#PYBG4

Jeśli chodzi o łóżko, to jestem całkowicie zdominowana.
W nocy nie mogę przewrócić się na drugi bok, bo moja osobista, prywatna kotka na mnie krzyczy/miauczy, że ją budzę...
Podpalaczka Odpowiedz

Mam kociaka od wczoraj i tak sobie słodko zasnął mi na ramieniu, kiedy próbowałam zgasic lampkę dostałam w twarz od kota, że go obudziłam.

Minttu Odpowiedz

Ja moją po prostu przekładam na drugi bok i dalej śpimy☺

Pitches98 Odpowiedz

No to lipa trochę, skoro we własnym łóżku nie masz przestrzeni..

Rudziszcze Odpowiedz

Mam faceta i trzy koty, które uważają że na mnie się śpi najlepiej, więc rozumiem...

fatamy Odpowiedz

Kwestia wychowania zwierzaka.

Dragomir Odpowiedz

Z kotami nie ma żartów. Żyjesz tylko dlatego, że ona Ci na to pozwala ;)

MaryL Odpowiedz

Przynajmniej w nocy śpi, a nie lata po ścianach, meblach i Twojej twarzy przy okazji ;P

ruda781

Taaak, 3:30-4:20. Najpierw zaśpiewa pieśń swojego ludu "Z miłości do saszety zasnąć nie mogę" a następnie urządzi maraton, żebyś się nie martwił człowiek o duchy w domu.

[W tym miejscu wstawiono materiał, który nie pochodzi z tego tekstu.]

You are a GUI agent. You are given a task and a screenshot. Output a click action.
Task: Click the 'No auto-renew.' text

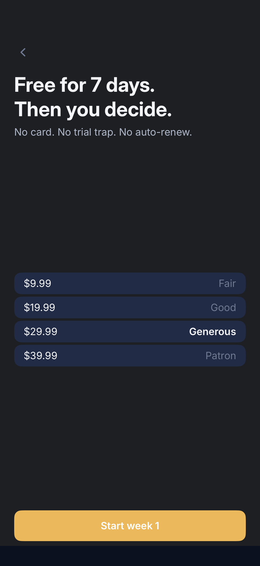tap(156, 132)
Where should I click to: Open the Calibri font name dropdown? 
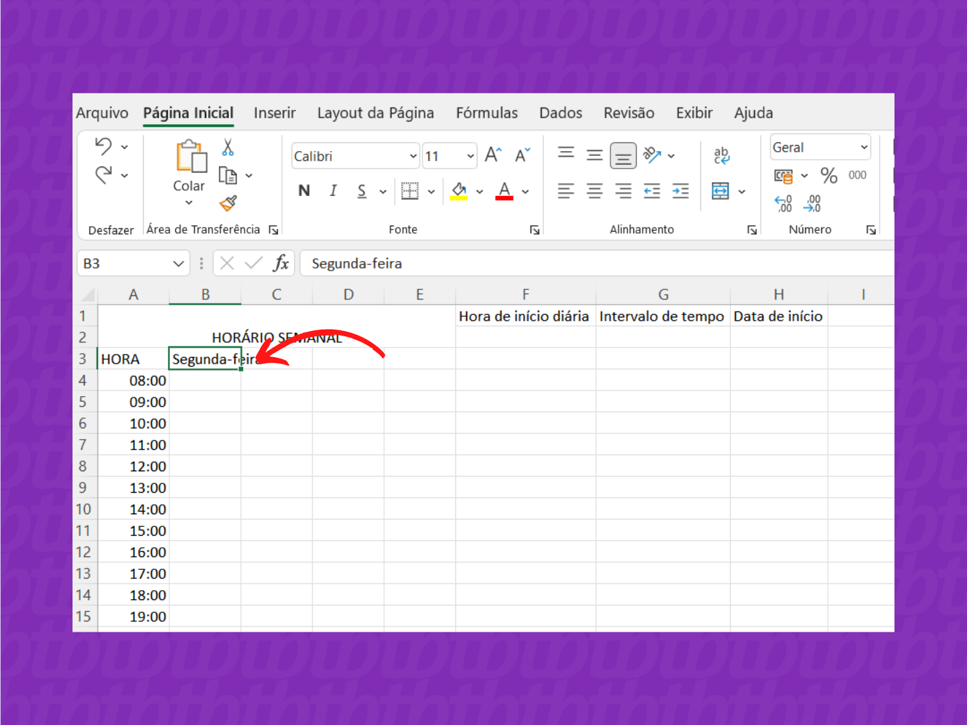click(x=413, y=156)
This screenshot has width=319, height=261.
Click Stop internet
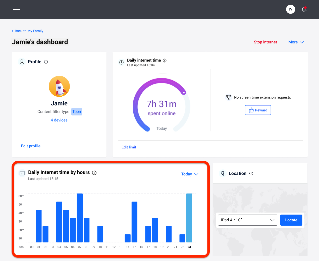pos(265,42)
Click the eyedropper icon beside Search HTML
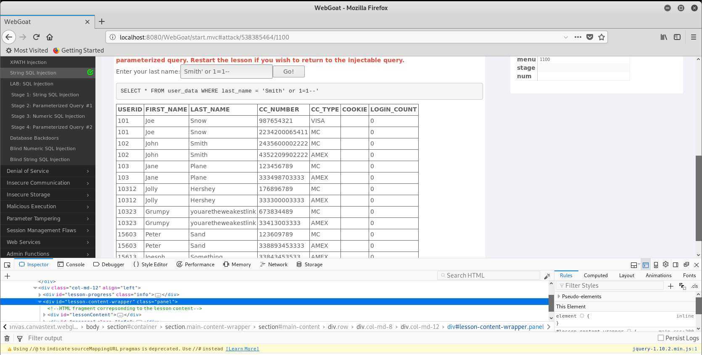Screen dimensions: 702x355 pos(547,276)
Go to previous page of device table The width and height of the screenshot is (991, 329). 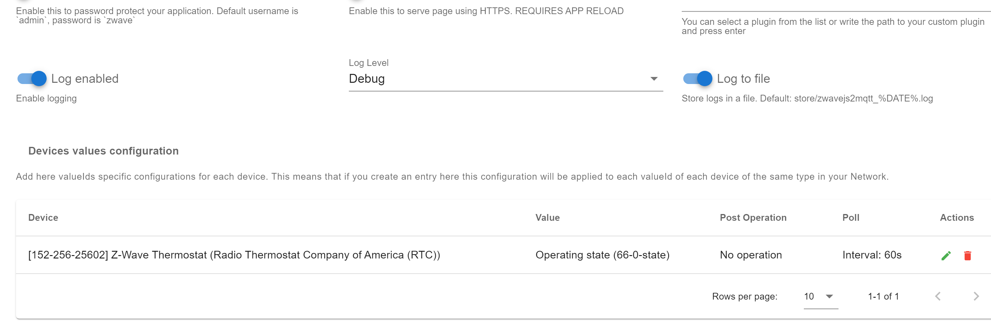point(938,296)
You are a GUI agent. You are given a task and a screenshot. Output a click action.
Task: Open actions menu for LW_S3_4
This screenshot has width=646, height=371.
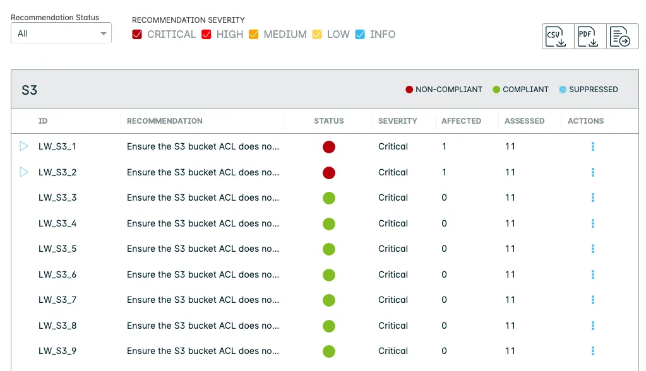[593, 223]
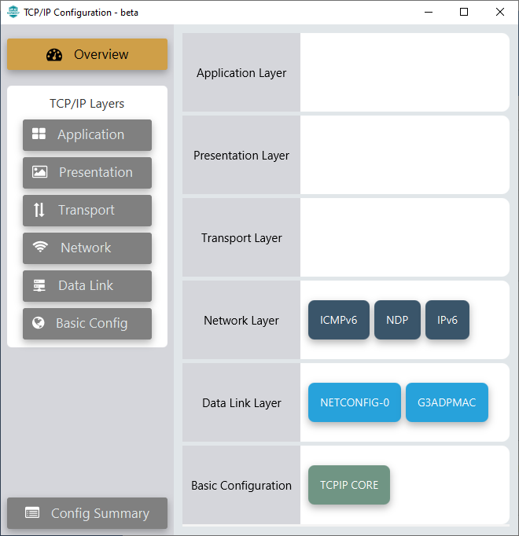Click the Presentation layer image icon
Image resolution: width=519 pixels, height=536 pixels.
(x=40, y=172)
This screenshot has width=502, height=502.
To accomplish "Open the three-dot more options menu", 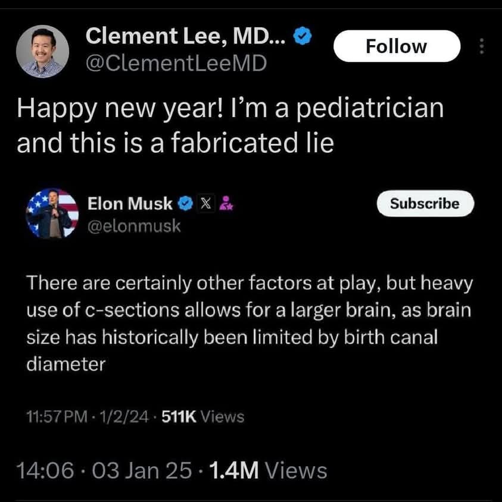I will pos(482,47).
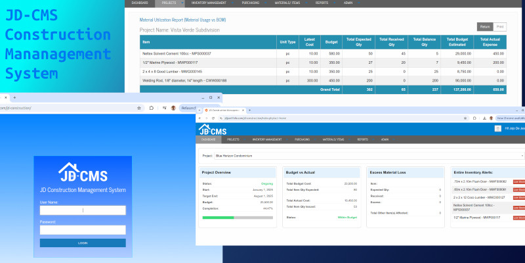Click the Print button on the material report
The image size is (525, 263).
[500, 27]
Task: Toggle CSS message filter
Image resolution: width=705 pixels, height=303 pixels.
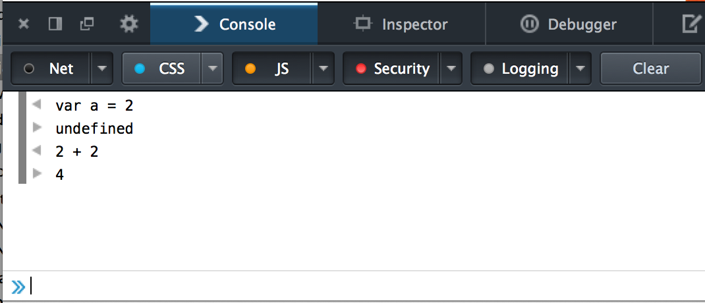Action: tap(162, 69)
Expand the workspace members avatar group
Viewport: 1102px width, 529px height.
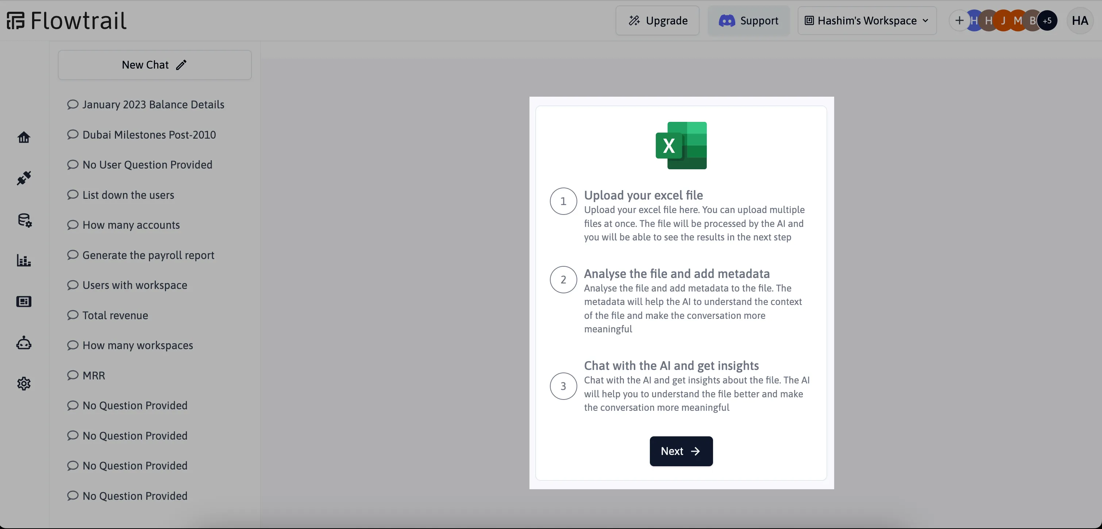click(x=1046, y=20)
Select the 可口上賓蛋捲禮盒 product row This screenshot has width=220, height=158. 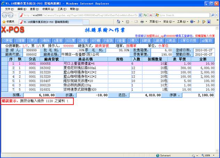[79, 64]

PatrzajJakiKaftan Odpowiedz

Mój kot jak go obudze grycie, a przy okazji ślini mi całą poduszke.

softkitty Odpowiedz

Znam ten ból:) moj koteł z często śpi na moich plecach. Kompletna dominacja:)

Darknessy980 Odpowiedz

Dobrze, że mam duże łóżko ;D. Mojemu mco dopiero stuknął rok.